* _INSTRUCTIONS TO FOLLOW_
Please return the lines below verbatim, beginning at the one that has "You are a GUI" and stopping after the one that has "Image resolution: width=929", and add no other lines.

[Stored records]
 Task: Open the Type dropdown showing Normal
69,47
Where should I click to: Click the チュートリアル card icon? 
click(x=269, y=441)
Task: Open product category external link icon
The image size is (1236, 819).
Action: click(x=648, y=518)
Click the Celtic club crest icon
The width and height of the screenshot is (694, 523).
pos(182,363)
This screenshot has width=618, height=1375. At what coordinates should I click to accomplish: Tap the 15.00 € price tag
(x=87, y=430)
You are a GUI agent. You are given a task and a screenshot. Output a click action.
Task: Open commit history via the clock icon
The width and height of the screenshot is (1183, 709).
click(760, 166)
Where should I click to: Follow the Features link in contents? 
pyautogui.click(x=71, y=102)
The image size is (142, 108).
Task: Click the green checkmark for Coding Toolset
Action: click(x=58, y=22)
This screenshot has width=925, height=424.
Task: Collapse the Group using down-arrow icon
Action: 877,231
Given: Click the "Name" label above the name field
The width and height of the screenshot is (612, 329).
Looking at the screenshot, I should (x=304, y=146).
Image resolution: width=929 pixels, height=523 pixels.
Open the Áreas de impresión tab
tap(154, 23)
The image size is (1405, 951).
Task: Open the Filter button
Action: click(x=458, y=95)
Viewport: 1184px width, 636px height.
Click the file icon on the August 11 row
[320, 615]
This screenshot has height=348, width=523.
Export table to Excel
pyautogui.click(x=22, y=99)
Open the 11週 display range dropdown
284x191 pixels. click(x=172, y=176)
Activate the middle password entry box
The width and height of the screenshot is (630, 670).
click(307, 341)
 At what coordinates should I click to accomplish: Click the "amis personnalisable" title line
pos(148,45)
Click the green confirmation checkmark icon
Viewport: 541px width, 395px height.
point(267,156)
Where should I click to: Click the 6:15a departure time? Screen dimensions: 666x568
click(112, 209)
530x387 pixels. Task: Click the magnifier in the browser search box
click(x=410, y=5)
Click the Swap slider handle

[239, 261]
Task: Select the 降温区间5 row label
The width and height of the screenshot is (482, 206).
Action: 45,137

* _RESPONSE BOX_
You are a GUI agent. You are given a task and a screenshot. Output a click action.
Task: Open commit history via the clock icon
The width and height of the screenshot is (1183, 709).
click(760, 166)
Where should I click to: Follow the Features link in contents? 
pyautogui.click(x=71, y=102)
The image size is (142, 108).
Task: Click the green checkmark for Coding Toolset
Action: click(x=58, y=22)
This screenshot has width=925, height=424.
Task: Collapse the Group using down-arrow icon
Action: 877,231
Given: Click the "Name" label above the name field
The width and height of the screenshot is (612, 329).
Looking at the screenshot, I should (x=304, y=146).
Image resolution: width=929 pixels, height=523 pixels.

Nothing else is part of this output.